GIVEN PROBLEM>
Please rename "computer-use agent" to "desktop assistant" in the rows below and give them again with everything else unchanged.

DATA>
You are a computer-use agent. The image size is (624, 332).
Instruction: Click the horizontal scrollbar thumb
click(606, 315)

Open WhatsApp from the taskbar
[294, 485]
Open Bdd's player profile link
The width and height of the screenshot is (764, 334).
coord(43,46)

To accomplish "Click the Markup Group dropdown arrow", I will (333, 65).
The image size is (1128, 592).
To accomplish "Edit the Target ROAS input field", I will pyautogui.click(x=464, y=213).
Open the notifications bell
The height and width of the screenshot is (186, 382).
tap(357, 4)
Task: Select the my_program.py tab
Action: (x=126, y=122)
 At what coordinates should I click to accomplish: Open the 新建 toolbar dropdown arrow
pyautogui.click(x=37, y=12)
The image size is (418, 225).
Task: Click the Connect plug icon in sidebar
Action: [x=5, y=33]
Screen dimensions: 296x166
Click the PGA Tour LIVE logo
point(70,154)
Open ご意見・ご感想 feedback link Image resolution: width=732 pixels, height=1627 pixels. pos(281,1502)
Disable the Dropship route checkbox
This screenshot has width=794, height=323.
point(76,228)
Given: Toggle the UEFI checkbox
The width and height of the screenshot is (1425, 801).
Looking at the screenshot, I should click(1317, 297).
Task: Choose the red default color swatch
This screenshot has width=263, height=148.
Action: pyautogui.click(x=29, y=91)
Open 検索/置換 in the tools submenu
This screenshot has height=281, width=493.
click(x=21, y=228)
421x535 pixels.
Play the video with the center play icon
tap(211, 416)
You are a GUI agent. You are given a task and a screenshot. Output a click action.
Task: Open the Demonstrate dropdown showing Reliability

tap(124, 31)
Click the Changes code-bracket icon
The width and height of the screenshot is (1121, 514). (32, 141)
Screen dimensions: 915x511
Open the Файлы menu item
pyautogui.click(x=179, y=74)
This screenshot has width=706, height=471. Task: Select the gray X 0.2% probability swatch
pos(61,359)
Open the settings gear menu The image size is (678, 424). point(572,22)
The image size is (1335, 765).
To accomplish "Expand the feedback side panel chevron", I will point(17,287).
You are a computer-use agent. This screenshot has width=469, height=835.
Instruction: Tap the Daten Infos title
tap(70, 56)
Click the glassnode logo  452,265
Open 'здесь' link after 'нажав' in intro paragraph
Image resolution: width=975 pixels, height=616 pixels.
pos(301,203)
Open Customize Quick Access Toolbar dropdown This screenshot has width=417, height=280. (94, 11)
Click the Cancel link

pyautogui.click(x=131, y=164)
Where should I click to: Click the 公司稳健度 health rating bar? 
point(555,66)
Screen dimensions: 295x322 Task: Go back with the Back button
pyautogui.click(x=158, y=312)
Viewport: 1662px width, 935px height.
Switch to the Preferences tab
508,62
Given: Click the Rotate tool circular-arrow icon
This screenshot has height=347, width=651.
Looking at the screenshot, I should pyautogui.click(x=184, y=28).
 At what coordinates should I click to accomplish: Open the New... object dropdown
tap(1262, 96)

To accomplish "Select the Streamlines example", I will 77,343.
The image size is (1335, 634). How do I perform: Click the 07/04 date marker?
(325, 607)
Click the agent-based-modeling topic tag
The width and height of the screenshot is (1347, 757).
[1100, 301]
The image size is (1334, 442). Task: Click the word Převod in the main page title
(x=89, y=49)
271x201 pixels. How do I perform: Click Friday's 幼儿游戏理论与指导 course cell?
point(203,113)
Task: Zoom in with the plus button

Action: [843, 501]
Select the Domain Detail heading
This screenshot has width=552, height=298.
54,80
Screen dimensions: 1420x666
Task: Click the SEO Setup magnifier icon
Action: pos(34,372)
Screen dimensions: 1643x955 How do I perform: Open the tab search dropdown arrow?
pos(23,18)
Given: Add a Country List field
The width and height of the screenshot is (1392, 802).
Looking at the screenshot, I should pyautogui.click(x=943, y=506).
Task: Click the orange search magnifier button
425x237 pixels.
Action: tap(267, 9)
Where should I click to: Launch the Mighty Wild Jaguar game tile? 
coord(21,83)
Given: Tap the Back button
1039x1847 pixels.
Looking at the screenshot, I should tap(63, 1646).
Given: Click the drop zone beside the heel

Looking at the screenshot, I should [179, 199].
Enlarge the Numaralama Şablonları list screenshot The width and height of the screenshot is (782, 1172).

RESPONSE TO THE TASK>
You are a desktop assistant. The image size is (624, 332).
Instruction: Click the horizontal scrollbar thumb
click(606, 315)

Open WhatsApp from the taskbar
[294, 485]
Open Bdd's player profile link
The width and height of the screenshot is (764, 334).
coord(43,46)

To accomplish "Click the Markup Group dropdown arrow", I will (333, 65).
The image size is (1128, 592).
To accomplish "Edit the Target ROAS input field", I will pyautogui.click(x=464, y=213).
Open the notifications bell
The height and width of the screenshot is (186, 382).
tap(357, 4)
Task: Select the my_program.py tab
Action: (x=126, y=122)
 At what coordinates should I click to accomplish: Open the 新建 toolbar dropdown arrow
pyautogui.click(x=37, y=12)
The image size is (418, 225).
Task: Click the Connect plug icon in sidebar
Action: [x=5, y=33]
Screen dimensions: 296x166
Click the PGA Tour LIVE logo
point(70,154)
Open ご意見・ご感想 feedback link Image resolution: width=732 pixels, height=1627 pixels. pos(281,1502)
Disable the Dropship route checkbox
This screenshot has width=794, height=323.
point(76,228)
Given: Toggle the UEFI checkbox
The width and height of the screenshot is (1425, 801).
Looking at the screenshot, I should click(1317, 297).
Task: Choose the red default color swatch
This screenshot has width=263, height=148.
Action: pyautogui.click(x=29, y=91)
Open 検索/置換 in the tools submenu
This screenshot has height=281, width=493.
click(x=21, y=228)
421x535 pixels.
Play the video with the center play icon
tap(211, 416)
You are a GUI agent. You are given a task and a screenshot. Output a click action.
Task: Open the Demonstrate dropdown showing Reliability

tap(124, 31)
Click the Changes code-bracket icon
The width and height of the screenshot is (1121, 514). (32, 141)
Screen dimensions: 915x511
Open the Файлы menu item
pyautogui.click(x=179, y=74)
This screenshot has width=706, height=471. Task: Select the gray X 0.2% probability swatch
pos(61,359)
Open the settings gear menu The image size is (678, 424). point(572,22)
The image size is (1335, 765).
To accomplish "Expand the feedback side panel chevron", I will point(17,287).
You are a desktop assistant. This screenshot has width=469, height=835.
Instruction: Tap the Daten Infos title
tap(70, 56)
Click the glassnode logo  452,265
Open 'здесь' link after 'нажав' in intro paragraph
Image resolution: width=975 pixels, height=616 pixels.
pos(301,203)
Open Customize Quick Access Toolbar dropdown This screenshot has width=417, height=280. (94, 11)
Click the Cancel link

pyautogui.click(x=131, y=164)
Where should I click to: Click the 公司稳健度 health rating bar? 
point(555,66)
Screen dimensions: 295x322 Task: Go back with the Back button
pyautogui.click(x=158, y=312)
Viewport: 1662px width, 935px height.
Switch to the Preferences tab
508,62
Given: Click the Rotate tool circular-arrow icon
This screenshot has height=347, width=651.
Looking at the screenshot, I should pyautogui.click(x=184, y=28).
 At what coordinates should I click to accomplish: Open the New... object dropdown
tap(1262, 96)

To accomplish "Select the Streamlines example", I will 77,343.
The image size is (1335, 634). How do I perform: Click the 07/04 date marker?
(325, 607)
Click the agent-based-modeling topic tag
The width and height of the screenshot is (1347, 757).
[1100, 301]
The image size is (1334, 442). Task: Click the word Převod in the main page title
(x=89, y=49)
271x201 pixels. How do I perform: Click Friday's 幼儿游戏理论与指导 course cell?
point(203,113)
Task: Zoom in with the plus button

Action: [843, 501]
Select the Domain Detail heading
This screenshot has width=552, height=298.
54,80
Screen dimensions: 1420x666
Task: Click the SEO Setup magnifier icon
Action: pos(34,372)
Screen dimensions: 1643x955 How do I perform: Open the tab search dropdown arrow?
pos(23,18)
Given: Add a Country List field
The width and height of the screenshot is (1392, 802).
Looking at the screenshot, I should pyautogui.click(x=943, y=506).
Task: Click the orange search magnifier button
425x237 pixels.
Action: tap(267, 9)
Where should I click to: Launch the Mighty Wild Jaguar game tile? 
coord(21,83)
Given: Tap the Back button
1039x1847 pixels.
Looking at the screenshot, I should tap(63, 1646).
Given: Click the drop zone beside the heel

Looking at the screenshot, I should [179, 199].
Enlarge the Numaralama Şablonları list screenshot The width and height of the screenshot is (782, 1172).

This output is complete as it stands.